自身の成長のために優先的に取り組む項目はどれか?

(1)デジタル広告を極める
(2)論理的思考力、共感力、コミュニケーション力などを学ぶ
(3)4P(Product=商品・サービス、Price=価格、Place=店頭・接客、Promotion=広告・PR)の知識を身に付け、実践できる場を探す
(4)営業など異なる部門に配属してもらう

 いかがだろうか。筆者が優先すべきだと考える項目は「(3)4P(Product=商品・サービス、Price=価格、Place=店頭・接客、Promotion=広告・PR)の知識を身に付け、実践できる場を探す」だ。
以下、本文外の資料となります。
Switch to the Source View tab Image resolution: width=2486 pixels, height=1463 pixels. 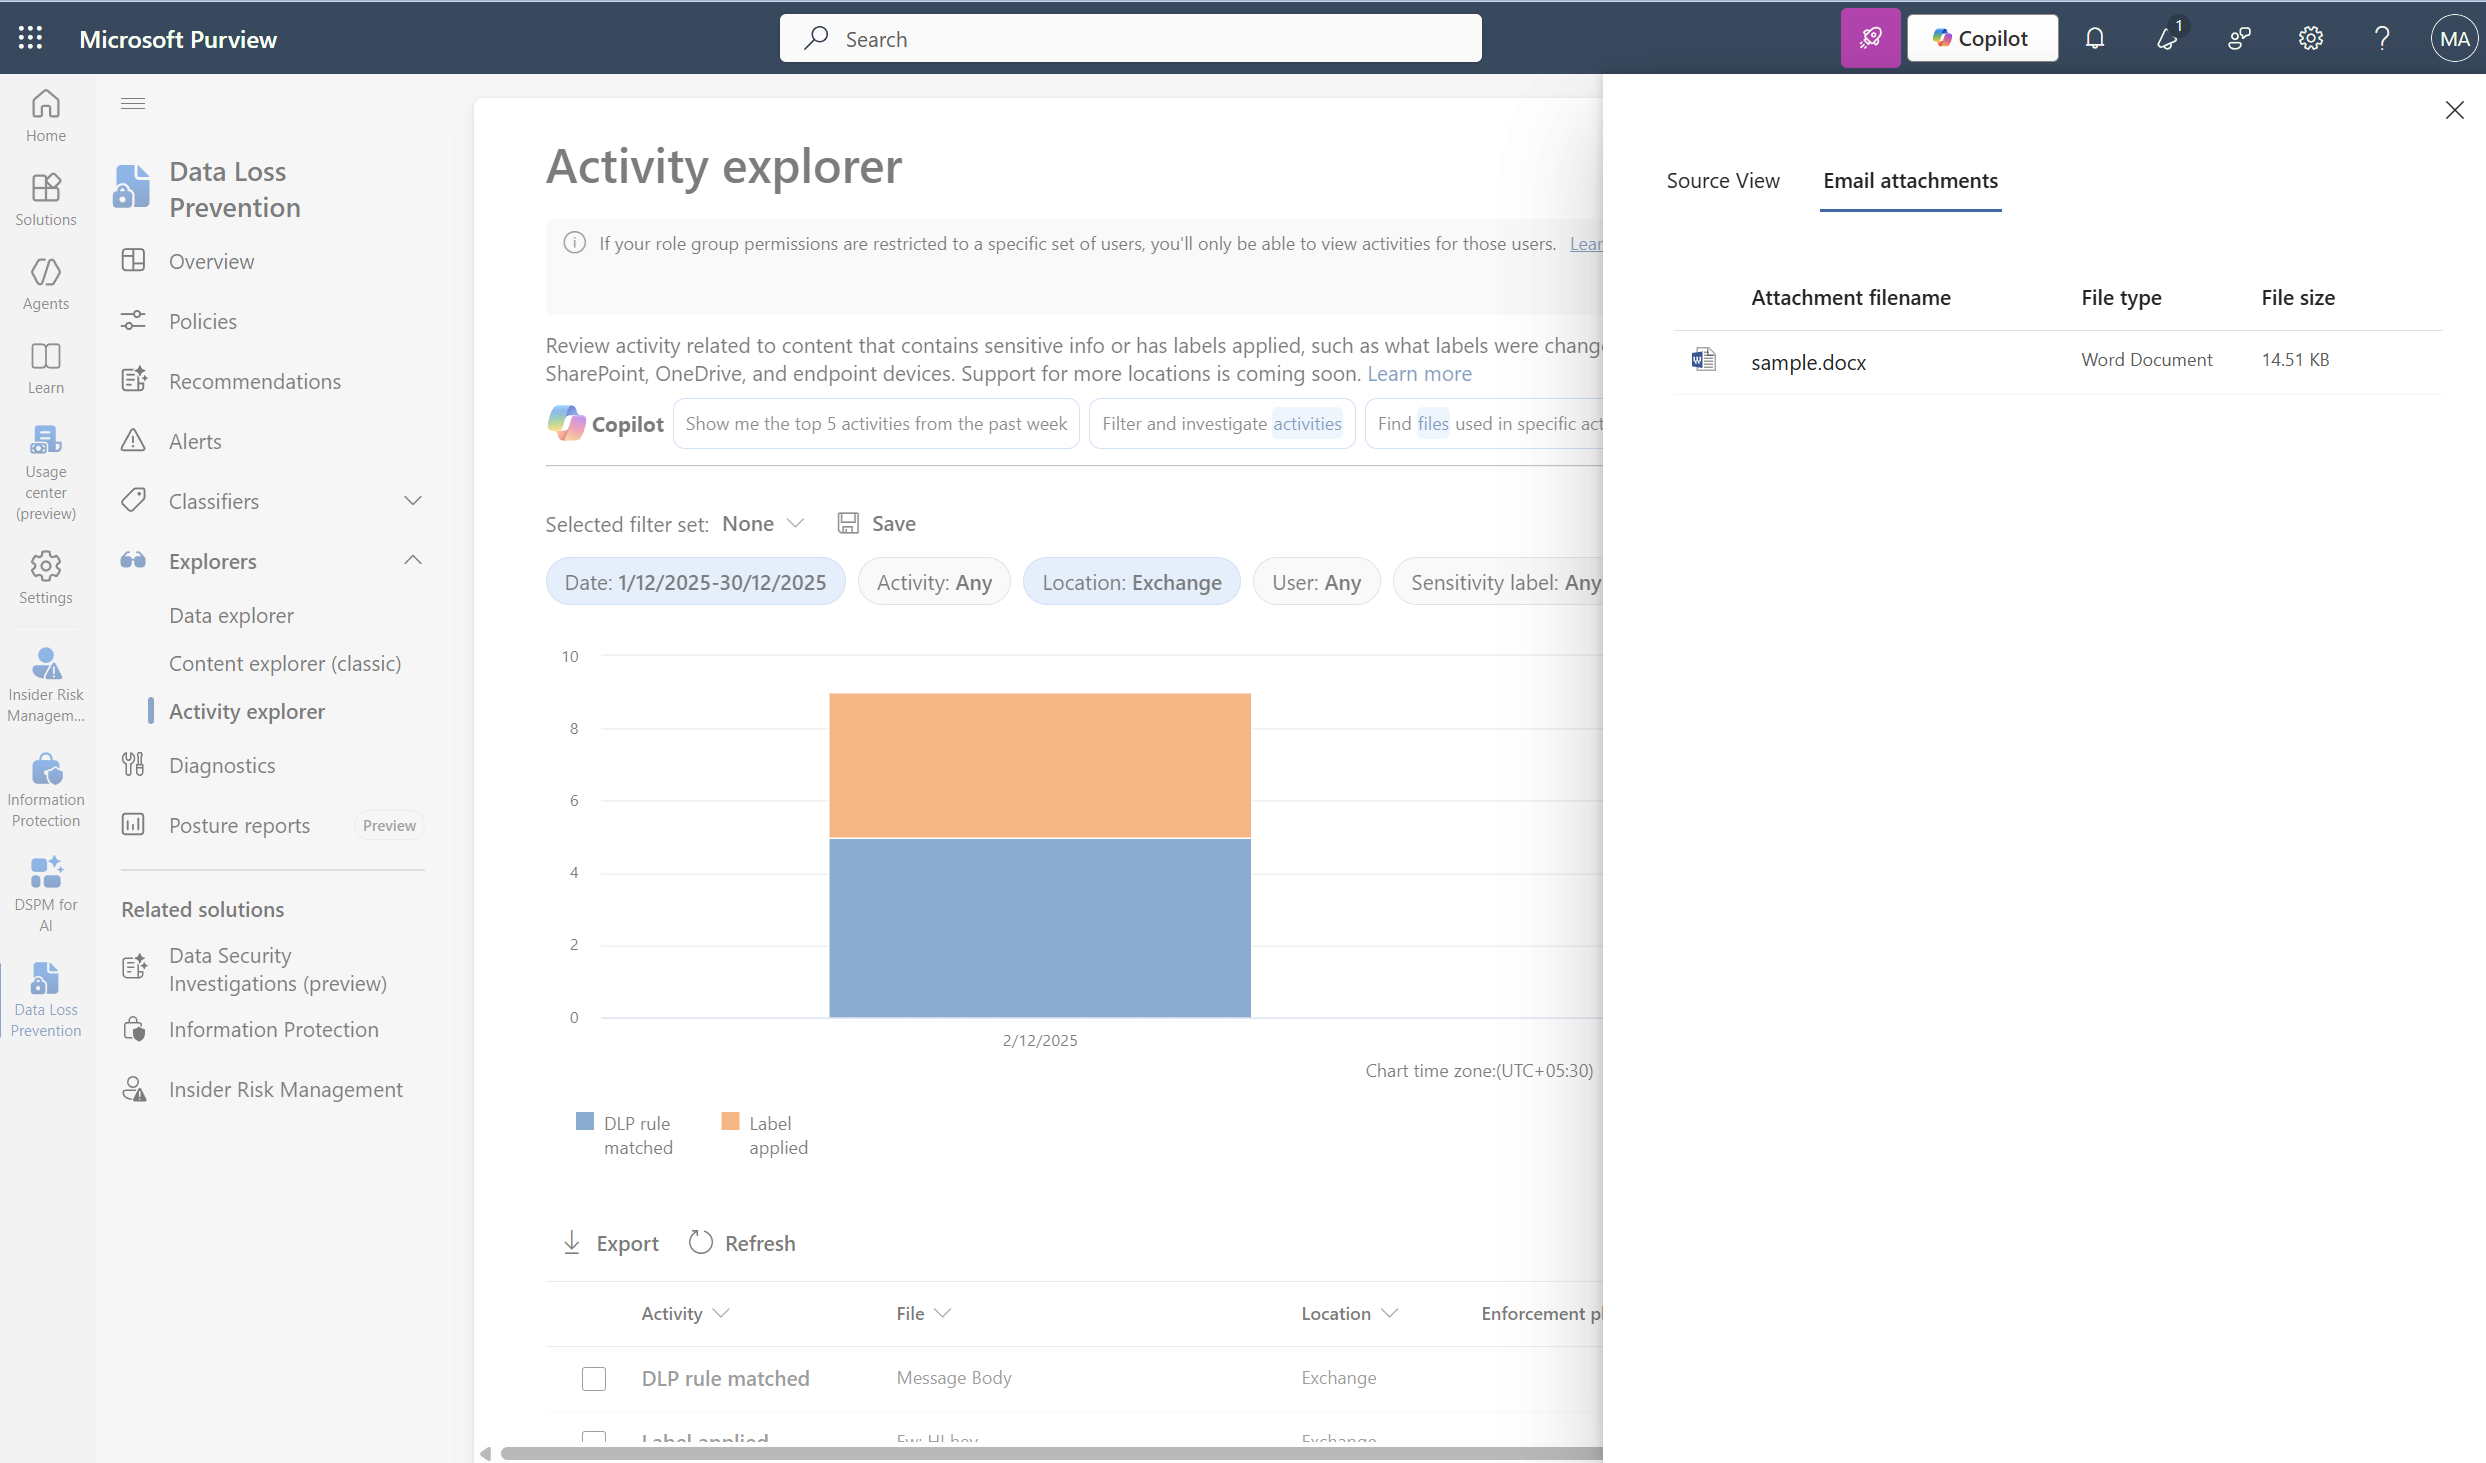(1723, 180)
 クイズのモデルケースとした人物の現在は「デジタル広告の運用」というマーケティング全体から見れば、狭い業務を担っていること、将来のビジョンとしてCMO着任を視野に入れていることを考えると、マーケティングの基礎である4Pを学ぶことが最優先だといえる。

 CMOという立場は商品開発から実際の流通まで、4Pのどこに、どの程度の投資をどのような順番で実施すべきかの判断を求められる。だから、4Pを俯瞰して理解できることが前提となる。その基礎となる知識を知っておくことが絶対条件だ。
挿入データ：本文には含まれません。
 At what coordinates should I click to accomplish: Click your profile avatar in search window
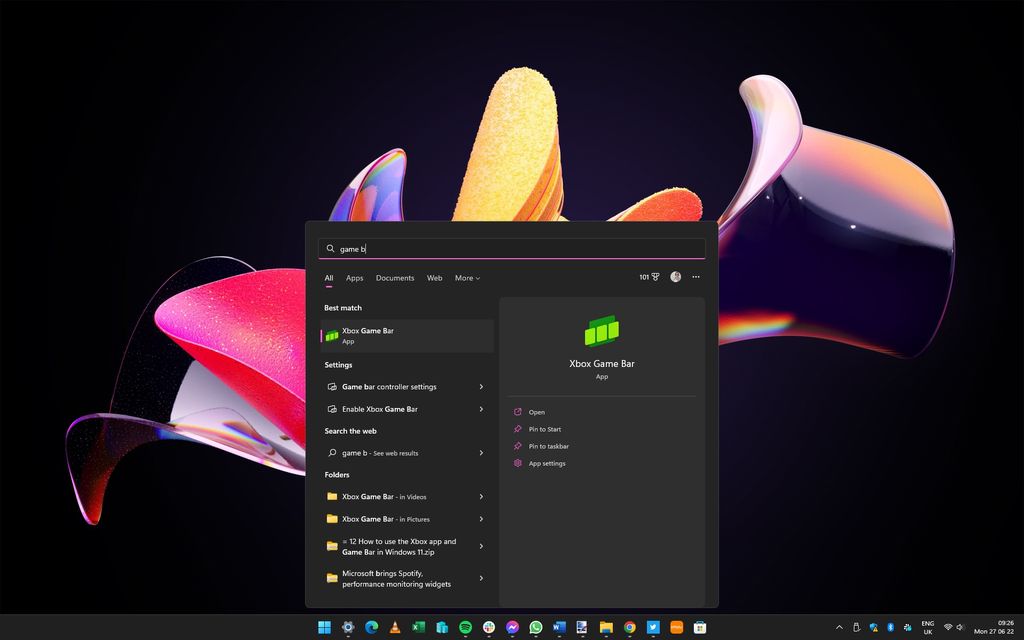[673, 277]
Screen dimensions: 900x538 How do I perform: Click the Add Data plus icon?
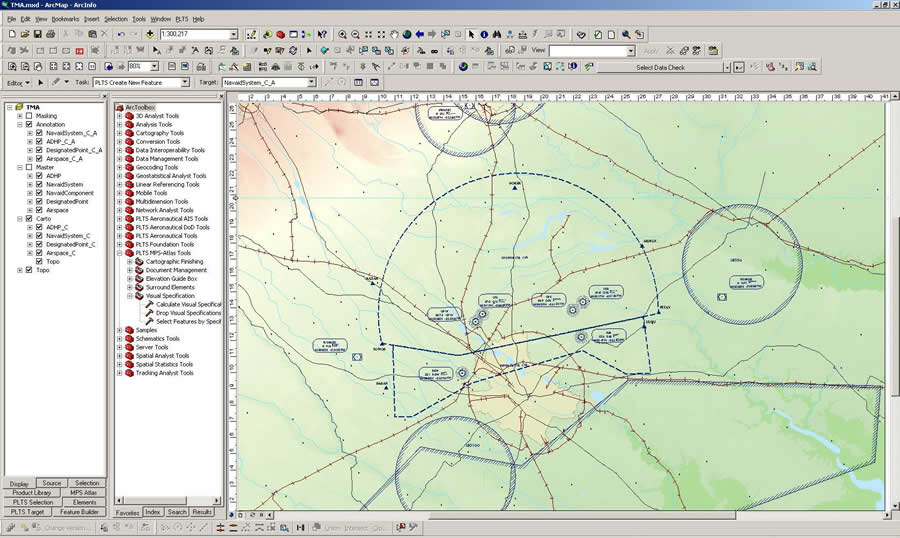pyautogui.click(x=150, y=34)
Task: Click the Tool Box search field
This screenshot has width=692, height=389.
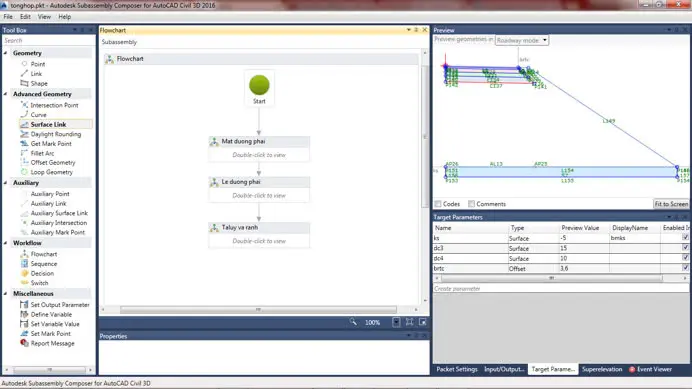Action: coord(48,41)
 その他の選択肢も「キャリアアップ」という観点では誤りではない。もし、デジタル広告のスペシャリストを目指すのなら「(1)デジタル広告を極める」が有効だが、クイズの人物のCMOを目指すというビジョンとは異なる。「(4)営業など異なる部門に配属してもらう」という選択は、経営層を目指すうえで、社内のさまざまな部署との関係性構築に役立ちそうだ。ただ、マーケティング部で、まずは基礎知識となる4Pの習得と、実践の経験値を積んでからでも遅くはない。

 「(2)論理的思考力、共感力、コミュニケーション力などを学ぶ」は、リーダー職や管理職など、人をまとめる立場なら少なからず必要になるし、外部の取引先企業との連携にも大事な要素といえる。さまざまな部門と連携するCMOとしても必須能力だろう。4Pなどマーケティングの基礎知識の学習に取り組みながら、この能力を養うことを日々意識しながら仕事に当たるのが理想といえそうだ。

マーケティングとはもはや事業創造である

 筆者は今後マーケティングがより面白く、重要な仕事になっていくと考えている。ここからは、自分自身の経験を振り返りながら、その理由を解説したい。筆者の社会人人生は、最初のキャリアは大企業のシステムエンジニアから始まった。その後、アライドアーキテクツという、SNSを主軸としたデジタルマーケティング支援会社に転職したところからマーケティングとの関わりは始まった。同社で役員まで務めて株式公開を経験した。

 その後、マーケティングコンサルティング会社のシンクロ(東京・渋谷)に参画。同社で、マーケティング学習アプリ「コラーニング」を立ち上げ、分社化する形で2020年にグロースXの前身企業が誕生し、同社の代表に就いた。

 現場のいち担当者から、少しずつ視野を広げて経営者になるまで、立場の変遷と共にマーケティングの守備範囲は拡大していった。それに伴い、マーケティングはさらに面白い仕事になっていると実感する。これからさらに楽しくなるはずだ。その点を強調しておきたい。この連載を読んでくださっている皆さんに、その楽しさをもっと開拓し、味わってもらいたいと思っている。

 マーケティングの守備範囲が広がっていることの背景には、デジタルの普及によって「ビジネスモデルそのものにマーケティングの要素が組み込まれるようになっている」という、大きな潮流がある。

 モノを売って終わりのビジネスから、サブスクリプションのようなデジタルを駆使してサービスを継続してもらうビジネスへと大きな変化が起こった。流通小売りを介さず、ネットを通じて顧客に直接商品を販売するD2C(ダイレクト・トゥ・コンシューマー)モデルが台頭している。また、顧客を1つのIDで一意に把握し、密なコミュニケーションによるCRM(顧客関係管理)で、長期的な関係を構築することの重要性が増した。マーケターは商品・サービスの認知から購買を経て、優良化までの顧客体験全般を設計できる能力を求められるようにもなっている。

 事業モデルの変化によって、顧客はモノ単体ではなく、モノを通した「体験」に対価を支払うようになっている。そうしたモデルの設計には、マーケティング的な感覚が必要なのだ。もちろん、提供するモノ自体が優れていることが大前提となるが、ビジネスモデルの構想段階からマーケティング要素を織り込まなければ、もはや顧客を満足させる商品はつくれない。